I did do a more thorough clean of the machine. I took off all the axis covers I could, wiped down the ways and leadscrews with acetone, and lubricated everything back up. I also attempted to adjust the gibs and everything feels more precise. I still plan to take the whole machine apart once I can get a workbench together, but that's going to take some time. I did notice some gaps in the between the ways, but I assume some of those aren't meant to be touching. I also had a look at the gibs and just looking at them and running my fingers over them, they don't feel flat. I'm not positive if that's by design or not. Everything I've read tells me it's not. So that might be a future project!

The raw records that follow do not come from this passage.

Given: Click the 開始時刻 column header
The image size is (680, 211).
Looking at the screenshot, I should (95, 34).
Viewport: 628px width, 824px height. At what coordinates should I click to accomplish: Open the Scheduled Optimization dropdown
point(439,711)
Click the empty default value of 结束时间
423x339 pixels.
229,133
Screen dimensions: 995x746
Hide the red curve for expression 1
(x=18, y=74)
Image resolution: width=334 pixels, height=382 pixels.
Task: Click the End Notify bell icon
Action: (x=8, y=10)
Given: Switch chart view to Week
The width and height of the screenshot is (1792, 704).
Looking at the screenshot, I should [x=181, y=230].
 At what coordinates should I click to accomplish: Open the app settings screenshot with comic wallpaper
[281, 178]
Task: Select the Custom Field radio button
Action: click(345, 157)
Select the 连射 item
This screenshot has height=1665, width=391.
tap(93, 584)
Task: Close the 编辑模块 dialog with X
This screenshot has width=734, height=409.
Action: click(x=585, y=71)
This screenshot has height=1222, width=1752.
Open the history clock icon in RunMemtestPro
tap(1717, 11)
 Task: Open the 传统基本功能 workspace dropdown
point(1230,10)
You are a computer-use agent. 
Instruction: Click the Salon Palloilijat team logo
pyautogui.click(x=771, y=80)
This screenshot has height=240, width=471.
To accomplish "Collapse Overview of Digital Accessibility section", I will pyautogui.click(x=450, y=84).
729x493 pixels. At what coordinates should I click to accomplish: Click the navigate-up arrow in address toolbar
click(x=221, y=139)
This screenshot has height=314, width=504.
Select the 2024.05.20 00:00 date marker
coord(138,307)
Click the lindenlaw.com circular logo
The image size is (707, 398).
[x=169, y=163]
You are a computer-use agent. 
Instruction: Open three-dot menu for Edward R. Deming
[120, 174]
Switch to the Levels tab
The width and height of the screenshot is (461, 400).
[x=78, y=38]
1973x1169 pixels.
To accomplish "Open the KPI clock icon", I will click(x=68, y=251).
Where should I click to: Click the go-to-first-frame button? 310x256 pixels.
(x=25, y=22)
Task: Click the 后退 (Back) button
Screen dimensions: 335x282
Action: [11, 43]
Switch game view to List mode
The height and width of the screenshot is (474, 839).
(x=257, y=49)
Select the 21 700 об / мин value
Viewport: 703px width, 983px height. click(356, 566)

I also have a few side notes on the machine and some things I noticed which I will detail later. I will also go through my process for adjusting the gibs and what effects that had. I still need to take a few more pictures before I can do that though. Expect an update within the next couple days! Thanks again for all your comments. Much appreciated, and very helpful to a new guy like me!


----------



## T Bredehoft (Aug 24, 2016)

I know that work height is a personal thing, I find that if I put my right palm under my chin, I have to lift my elbow about half an inch to get it on the machine table. This was not by design, I had a semi-permanent work bench I put my MP25 on, and that's where it really works well. I can see the work in the vice easily and the handles are easy to turn. I can crank the right hand X wheel simply by rotating my wrist. It works out at 44 1/2 inches from the floor for me, but I don't know your height or preference.


----------